Please, without any pictures, set down exactly the part of the listing below that opens with the line containing "You are a GUI" and closes with the line containing "Click the search magnifier icon".

■ Records shown
====================

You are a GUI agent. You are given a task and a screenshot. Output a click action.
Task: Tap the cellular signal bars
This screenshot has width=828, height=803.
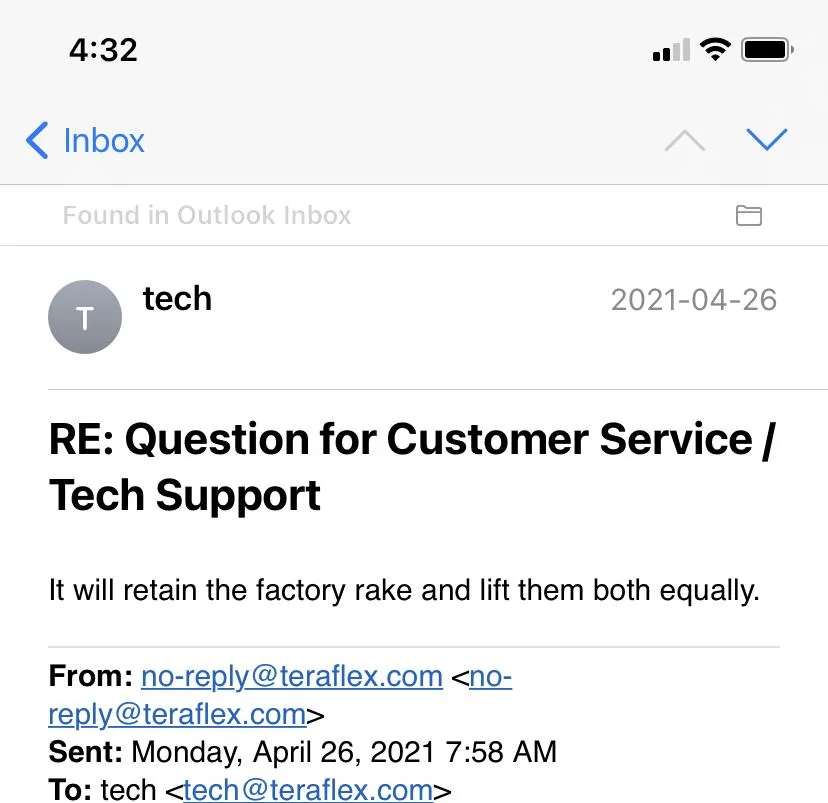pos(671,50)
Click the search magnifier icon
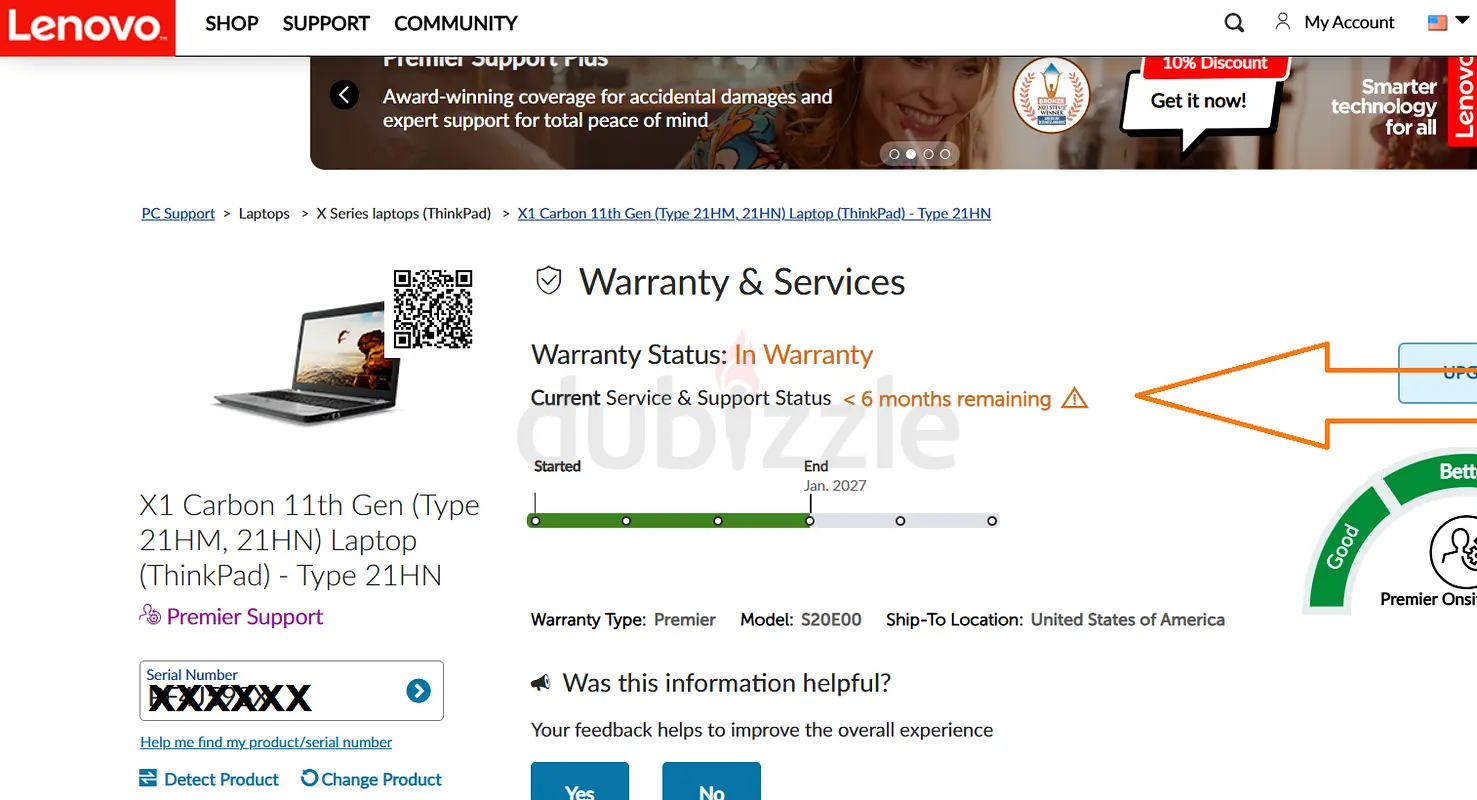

====================

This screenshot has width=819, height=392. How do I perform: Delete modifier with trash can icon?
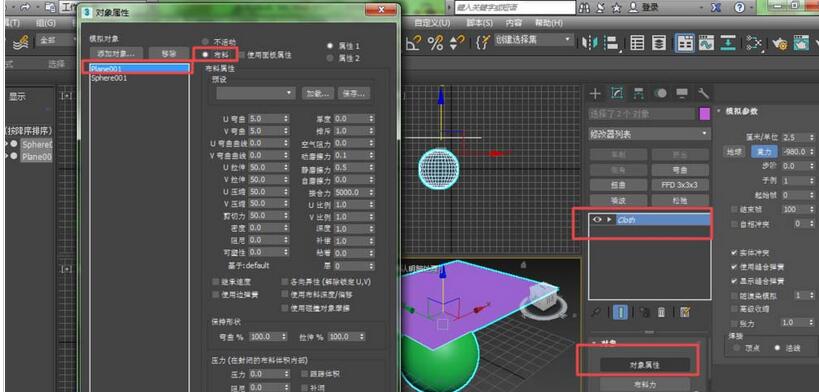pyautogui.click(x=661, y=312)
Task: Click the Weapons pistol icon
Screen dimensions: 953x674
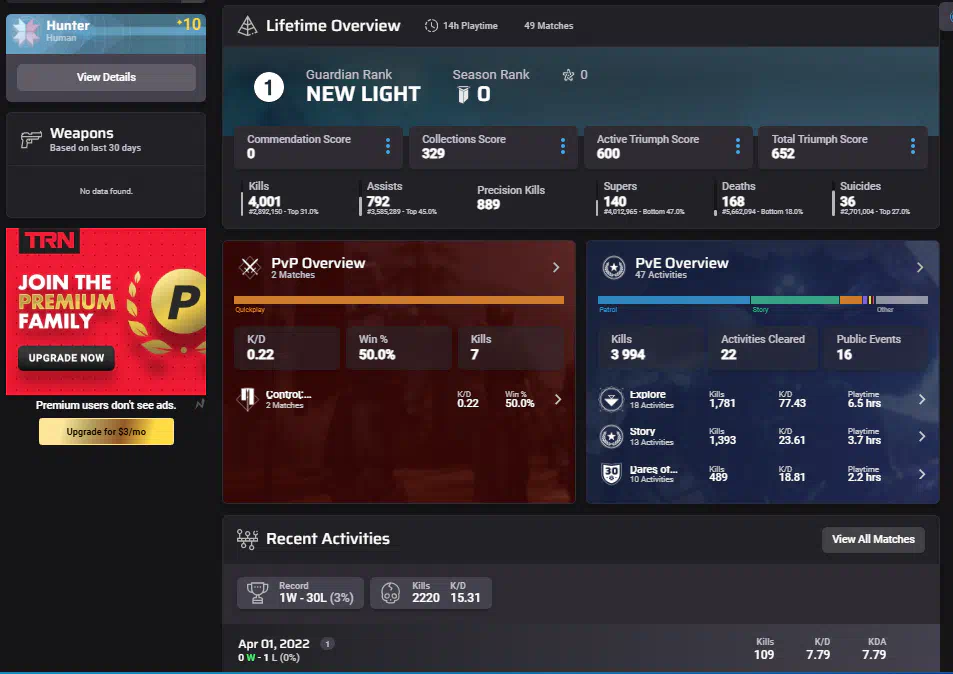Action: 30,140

====================

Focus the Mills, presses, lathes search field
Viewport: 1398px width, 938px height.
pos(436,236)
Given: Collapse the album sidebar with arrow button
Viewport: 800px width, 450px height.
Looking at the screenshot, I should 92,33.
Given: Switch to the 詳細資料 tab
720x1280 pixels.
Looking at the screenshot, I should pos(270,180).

====================

■ Answer space
You are a GUI agent. You are given a task and a screenshot. Output a click action.
Task: Tap the cellular signal bars
This screenshot has width=828, height=803.
pos(671,50)
Click the search magnifier icon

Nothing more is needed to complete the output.